In a new exhibition, Turkey displays the success of its heavyweight heritage drive

Turkey has opened a new exhibition titled "The Golden Age of Archaeology" at a national library in Ankara, showcasing 570 ancient artifacts—most unearthed in the past two years and displayed for the first time. Highlights include 11,500-year-old Neolithic vessels, a Bronze Age tablet revealing a previously unknown language (Kalasma), and a repatriated bronze statue of Roman emperor Marcus Aurelius, which was smuggled out of Turkey in the 1960s and recently returned from the Cleveland Museum of Art after a legal battle. The exhibition is part of the government's Heritage for the Future project, which spends around $150 million annually on excavations, visitor centers, and museums, with active digs rising to about 800.
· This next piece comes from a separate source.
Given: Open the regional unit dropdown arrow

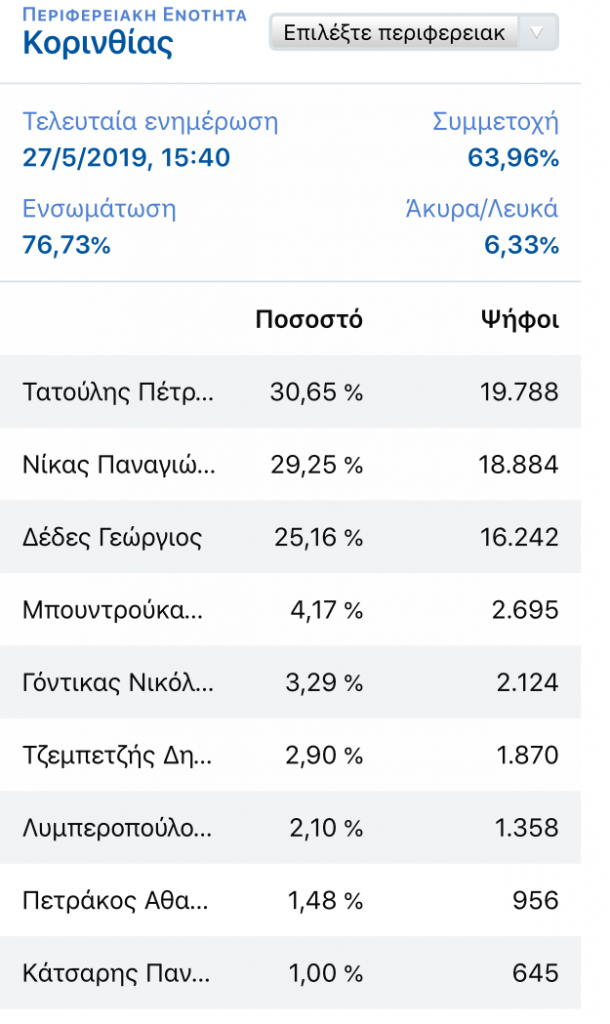Looking at the screenshot, I should (538, 33).
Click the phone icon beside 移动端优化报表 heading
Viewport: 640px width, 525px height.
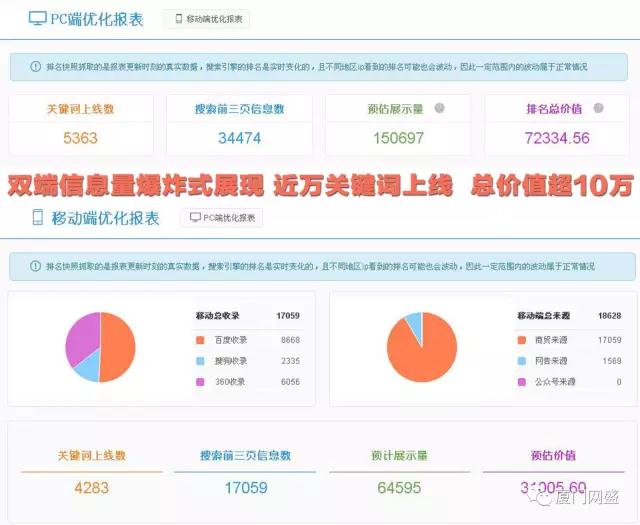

This exhibition matters because it reflects Turkey's strategic push to become a global leader in archaeology and cultural heritage, leveraging both new discoveries and high-profile repatriations to assert national pride and attract tourism revenue. The return of the Marcus Aurelius statue sends a strong warning to institutions worldwide about the consequences of acquiring looted artifacts, while the display of groundbreaking finds like the Kalasma tablet challenges established historical timelines. The initiative underscores how heritage management is increasingly used as a tool for cultural diplomacy and economic development.